La hipocresía institucional alcanzó niveles absurdos cuando la ONU, en el 2023, nombra a Irán, un régimen que ejecuta a manifestantes y oprime brutalmente a las mujeres, para presidir el Foro Social del Consejo de Derechos Humanos. Tales decisiones no son errores burocráticos, sino revelaciones de un sistema de valores profundamente distorsionado donde la apariencia de inclusividad importa más que la coherencia moral. ¿Cómo puede una organización que predica derechos humanos universales legitimar regímenes que los violan sistemáticamente?

La cuestión del sesgo sistemático en los informes y resoluciones de la ONU merece atención especial. La obsesión desproporcionada con Israel, mientras se ignoran sistemáticamente las violaciones de derechos humanos de regímenes autoritarios, no solo socava la credibilidad moral de la organización, sino que revela cómo los prejuicios políticos han corrompido incluso los mecanismos supuestamente técnicos de evaluación y reporte.

La persistencia de la ONU en su forma actual representa un costo de oportunidad gigantesco para la humanidad. Los recursos financieros, intelectuales y políticos invertidos en mantener esta arquitectura obsoleta podrían dirigirse hacia iniciativas que realmente aborden los problemas del siglo XXI. La pregunta ya no es si la ONU puede reformarse [décadas de intentos fallidos han demostrado que la reforma significativa es imposible dentro de sus estructuras actuales] sino cuánto tiempo más el mundo puede permitirse mantener la ficción de que esta institución sirve algún propósito útil.

Quizás sea momento de reconocer que la ONU ha cumplido su ciclo histórico y que su continuidad representa más un obstáculo que una ayuda para el progreso humano. Las instituciones, como los organismos, pueden volverse obsoletas cuando las condiciones que las crearon desaparecen. La ONU nació para un mundo bipolar de posguerra que ya no existe, quizá deba reconfigurar su existencia y renombrar la guerra… y generar escenario multipolares. Además, un diagnóstico interno encargado por António Guterres, Secretario General de la Organización de las Naciones Unidas, ha expuesto una realidad preocupante: la gran mayoría de las publicaciones oficiales de la ONU carecen de audiencia. Este hallazgo pone en evidencia las profundas fallas de un aparato institucional que, tras ocho décadas de existencia, muestra señales de agotamiento burocrático. En 2023, la ONU generó 1.100 informes, cifra que representa un incremento del 20% respecto a los niveles de 1990. Sin embargo, el impacto de esta producción masiva es mínimo. Únicamente el 5% de los informes más exitosos logra superar las 5.500 descargas y el acto de descargar un documento no garantiza su lectura efectiva, en este sentido el organismo fracasa también como Think Tank.
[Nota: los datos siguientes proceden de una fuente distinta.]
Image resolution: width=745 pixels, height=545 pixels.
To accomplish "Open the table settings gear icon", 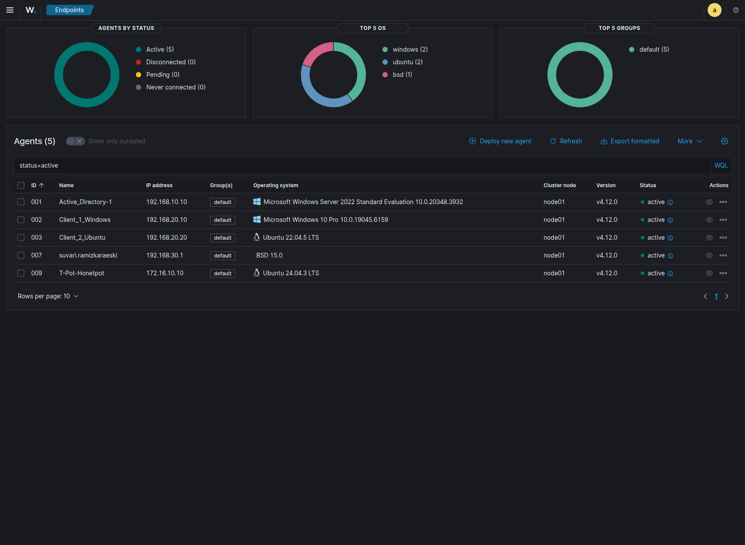I will tap(724, 141).
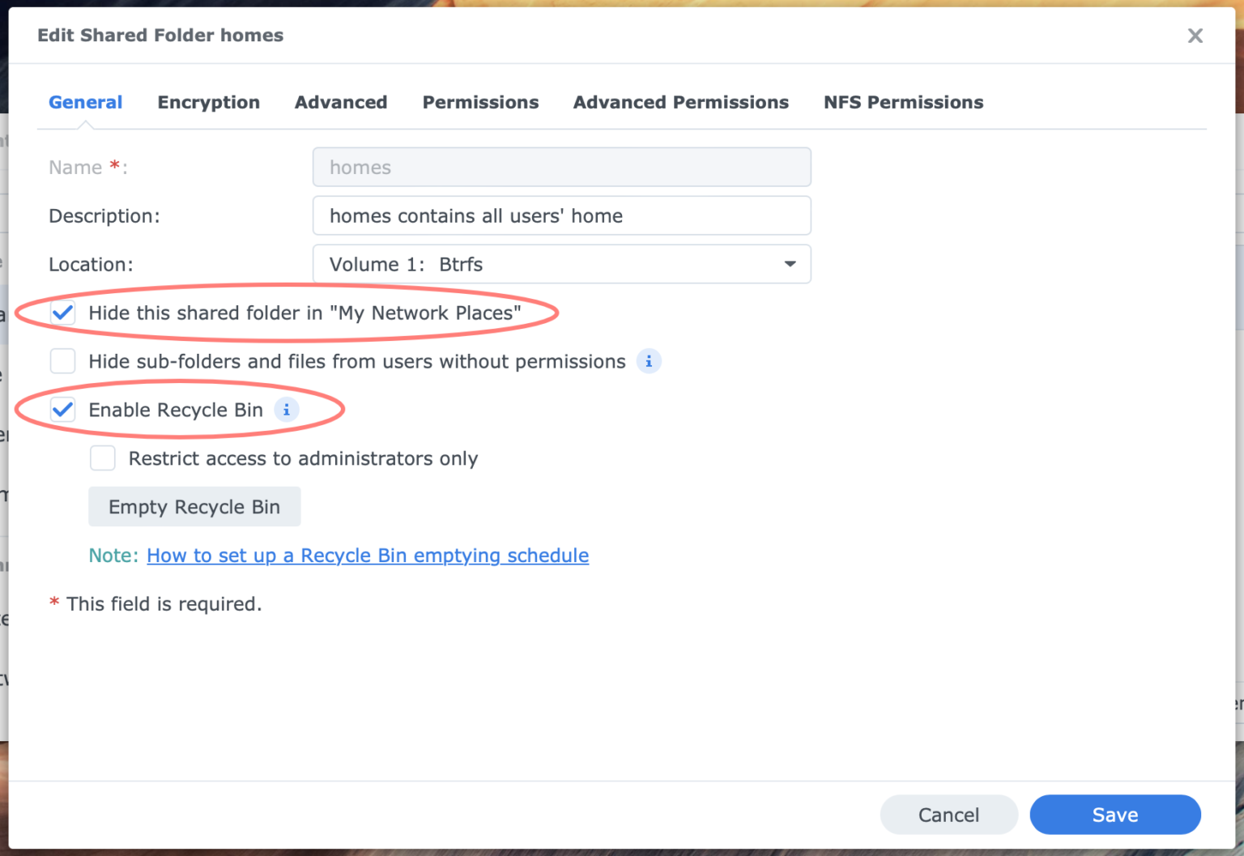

Si la ONU se mantiene de cuotas de todos los Estados miembros, podemos entender por qué el organismo acciona como un censor terrible en contra de la humanidad… que aún tiene cierto renombre, el suficiente para manipularnos. Considero que António Guterres es un hipócrita [y brillante académico]… de extracción socialista y si algo nos enseña la historia es que personajes como este… tienden a la destrucción de instituciones… que vengan las críticas.